> O que fazer
Copie sem qualquer alteração a parte do texto sobre saúde mental na escola que vai de "Foi sobre esse" até "Luiz Egydio Setúbal.".

> Texto fornecido
Foi sobre esse tema que Vládia Jucá, doutora em Saúde Coletiva e professora do Instituto de Psicologia da Universidade Federal do Ceará (UFC), debruçou-se para a produção da Síntese de Evidências “Promoção de Saúde Mental no Contexto Escolar”. Lançado em janeiro de 2025, o documento é uma realização do D3e – Dados para um Debate Democrático na Educação em parceria com a B3 Social e a Fundação José Luiz Egydio Setúbal.

O objetivo deste estudo, segundo a pesquisadora, é reunir o material bibliográfico sobre o tema de forma crítica e, a partir disso, construir recomendações para a construção de políticas públicas. “Geralmente, associamos evidências a dados quantitativos, mas também podem ser evidências de natureza qualitativa. Por exemplo, trabalhos realizados que têm sido efetivos na promoção do cuidado, na promoção do bem-estar”, afirma.

(Registros armazenados)
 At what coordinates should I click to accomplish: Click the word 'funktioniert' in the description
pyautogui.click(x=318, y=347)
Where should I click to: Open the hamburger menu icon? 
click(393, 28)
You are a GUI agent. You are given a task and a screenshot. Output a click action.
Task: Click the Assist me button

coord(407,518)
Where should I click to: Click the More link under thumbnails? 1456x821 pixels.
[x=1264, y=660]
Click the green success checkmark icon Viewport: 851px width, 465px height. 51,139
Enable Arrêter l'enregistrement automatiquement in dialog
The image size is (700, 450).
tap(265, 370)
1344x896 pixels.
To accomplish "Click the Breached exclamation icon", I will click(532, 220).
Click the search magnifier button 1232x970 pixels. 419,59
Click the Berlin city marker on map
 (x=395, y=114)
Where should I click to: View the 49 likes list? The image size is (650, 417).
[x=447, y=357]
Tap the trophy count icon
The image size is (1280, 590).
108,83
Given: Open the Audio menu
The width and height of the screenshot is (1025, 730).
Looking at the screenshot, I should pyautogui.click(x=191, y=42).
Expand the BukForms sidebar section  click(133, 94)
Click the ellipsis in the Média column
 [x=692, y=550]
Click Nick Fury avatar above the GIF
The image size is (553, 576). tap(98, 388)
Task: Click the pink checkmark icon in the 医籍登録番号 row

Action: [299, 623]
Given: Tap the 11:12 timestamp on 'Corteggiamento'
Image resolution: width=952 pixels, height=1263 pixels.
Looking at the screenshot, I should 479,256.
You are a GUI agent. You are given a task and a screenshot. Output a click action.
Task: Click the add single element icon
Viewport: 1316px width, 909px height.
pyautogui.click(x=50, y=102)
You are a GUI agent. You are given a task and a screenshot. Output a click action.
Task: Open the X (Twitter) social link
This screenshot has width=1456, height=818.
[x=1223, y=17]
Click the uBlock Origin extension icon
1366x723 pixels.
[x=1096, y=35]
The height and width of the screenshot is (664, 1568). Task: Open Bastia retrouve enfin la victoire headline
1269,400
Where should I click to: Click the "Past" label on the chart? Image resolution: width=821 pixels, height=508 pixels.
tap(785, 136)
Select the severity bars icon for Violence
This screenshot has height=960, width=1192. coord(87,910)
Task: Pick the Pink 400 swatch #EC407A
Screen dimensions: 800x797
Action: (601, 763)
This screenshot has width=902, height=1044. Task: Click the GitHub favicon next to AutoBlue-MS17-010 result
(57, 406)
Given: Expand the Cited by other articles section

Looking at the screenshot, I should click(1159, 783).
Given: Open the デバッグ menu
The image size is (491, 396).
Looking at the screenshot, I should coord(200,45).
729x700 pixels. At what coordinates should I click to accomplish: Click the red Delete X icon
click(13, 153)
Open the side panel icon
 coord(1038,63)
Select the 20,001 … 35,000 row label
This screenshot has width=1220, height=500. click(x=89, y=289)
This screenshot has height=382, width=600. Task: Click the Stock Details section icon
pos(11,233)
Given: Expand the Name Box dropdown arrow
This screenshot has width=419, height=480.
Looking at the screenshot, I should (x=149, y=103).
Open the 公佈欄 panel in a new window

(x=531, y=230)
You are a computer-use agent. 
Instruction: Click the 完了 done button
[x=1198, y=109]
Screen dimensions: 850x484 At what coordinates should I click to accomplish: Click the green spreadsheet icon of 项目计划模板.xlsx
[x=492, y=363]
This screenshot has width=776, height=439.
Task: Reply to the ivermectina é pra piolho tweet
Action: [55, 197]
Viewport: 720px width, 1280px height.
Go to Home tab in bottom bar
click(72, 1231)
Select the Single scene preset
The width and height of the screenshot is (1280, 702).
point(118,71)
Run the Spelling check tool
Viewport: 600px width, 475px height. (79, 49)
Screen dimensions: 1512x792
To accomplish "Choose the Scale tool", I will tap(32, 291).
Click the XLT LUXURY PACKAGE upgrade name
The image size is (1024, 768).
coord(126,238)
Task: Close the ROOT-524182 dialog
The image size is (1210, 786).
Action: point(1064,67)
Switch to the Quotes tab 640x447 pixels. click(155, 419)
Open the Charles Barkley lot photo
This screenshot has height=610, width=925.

> Resultado da tarefa
Foi sobre esse tema que Vládia Jucá, doutora em Saúde Coletiva e professora do Instituto de Psicologia da Universidade Federal do Ceará (UFC), debruçou-se para a produção da Síntese de Evidências “Promoção de Saúde Mental no Contexto Escolar”. Lançado em janeiro de 2025, o documento é uma realização do D3e – Dados para um Debate Democrático na Educação em parceria com a B3 Social e a Fundação José Luiz Egydio Setúbal.